よって、中心に圧縮変位荷重の小さいスペーサー粒子131が分布しても、中心とその外縁部の中間領域のスペーサー粒子132が接着剤18の厚みを制御することができる。
したがって、大きな押圧力を加えて貼り合わせる場合でも、より一層安定して厚みムラのない均一な厚みの接着剤18を形成することができる。
<接着剤の調合>
接着剤液181に含有するスペーサー粒子131の濃度が2wt%、接着剤液182に分散するスペーサー粒子132の濃度が1wt%となるように調合し、回転数150rpmで2時間攪拌を行った。このとき、スペーサー粒子131,132の分散性は良好であり、接着剤液181,182中にそれぞれ均一にスペーサー粒子131,132が分散していることを確認した。
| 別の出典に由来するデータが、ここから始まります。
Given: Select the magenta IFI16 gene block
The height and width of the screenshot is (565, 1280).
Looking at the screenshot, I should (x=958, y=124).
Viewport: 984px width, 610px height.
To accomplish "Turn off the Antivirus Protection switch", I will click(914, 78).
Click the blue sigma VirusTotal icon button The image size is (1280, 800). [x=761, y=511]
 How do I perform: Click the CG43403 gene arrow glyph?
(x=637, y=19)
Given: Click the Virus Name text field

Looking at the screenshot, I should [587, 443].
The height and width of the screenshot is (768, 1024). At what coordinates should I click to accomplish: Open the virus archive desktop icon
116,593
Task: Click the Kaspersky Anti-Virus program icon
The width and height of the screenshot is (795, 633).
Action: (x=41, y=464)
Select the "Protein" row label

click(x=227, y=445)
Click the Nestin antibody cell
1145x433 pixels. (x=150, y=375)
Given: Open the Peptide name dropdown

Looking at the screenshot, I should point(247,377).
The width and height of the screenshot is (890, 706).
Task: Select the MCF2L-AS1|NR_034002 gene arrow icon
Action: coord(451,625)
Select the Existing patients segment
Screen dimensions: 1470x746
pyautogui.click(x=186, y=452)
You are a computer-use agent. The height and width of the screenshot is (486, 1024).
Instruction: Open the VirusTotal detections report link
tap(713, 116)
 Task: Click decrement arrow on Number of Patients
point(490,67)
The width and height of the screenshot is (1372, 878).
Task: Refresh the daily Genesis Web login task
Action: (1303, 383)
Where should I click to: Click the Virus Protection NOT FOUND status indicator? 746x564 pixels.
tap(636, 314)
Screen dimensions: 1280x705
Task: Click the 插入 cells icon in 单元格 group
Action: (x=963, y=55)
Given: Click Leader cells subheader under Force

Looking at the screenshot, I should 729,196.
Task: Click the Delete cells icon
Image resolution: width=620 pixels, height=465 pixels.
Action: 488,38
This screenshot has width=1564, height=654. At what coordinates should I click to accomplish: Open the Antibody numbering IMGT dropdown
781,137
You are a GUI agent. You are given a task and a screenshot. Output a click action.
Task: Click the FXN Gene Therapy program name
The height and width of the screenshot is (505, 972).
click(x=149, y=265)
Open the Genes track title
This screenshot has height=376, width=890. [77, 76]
ガラス基板14上に接着剤液181を0.04g滴下し、接着剤液182を0.02g、複数の滴下箇所に滴下し、その上から水晶基板17を載置する。そして、スペーサー粒子131,132を分散する接着剤液181,182がほぼ全面に濡れ広がったところで、1kNの加重を60sec加える。加圧後、2mW/cm2のUVランプを300sec照射し、接着剤液181,182を硬化させて接着剤18を得た。
(厚みムラの評価)
レーザー干渉計(Fujinon社製)を用いて、ガラス基板14と水晶基板17とを貼り合せたものの透過波面収差を測定した。測定領域はPS変換素子1にした際の光透過部A(図2参照)と一致させてある。具体的には、ガラス基板14および水晶基板17の外周部1.5mmを除いてある。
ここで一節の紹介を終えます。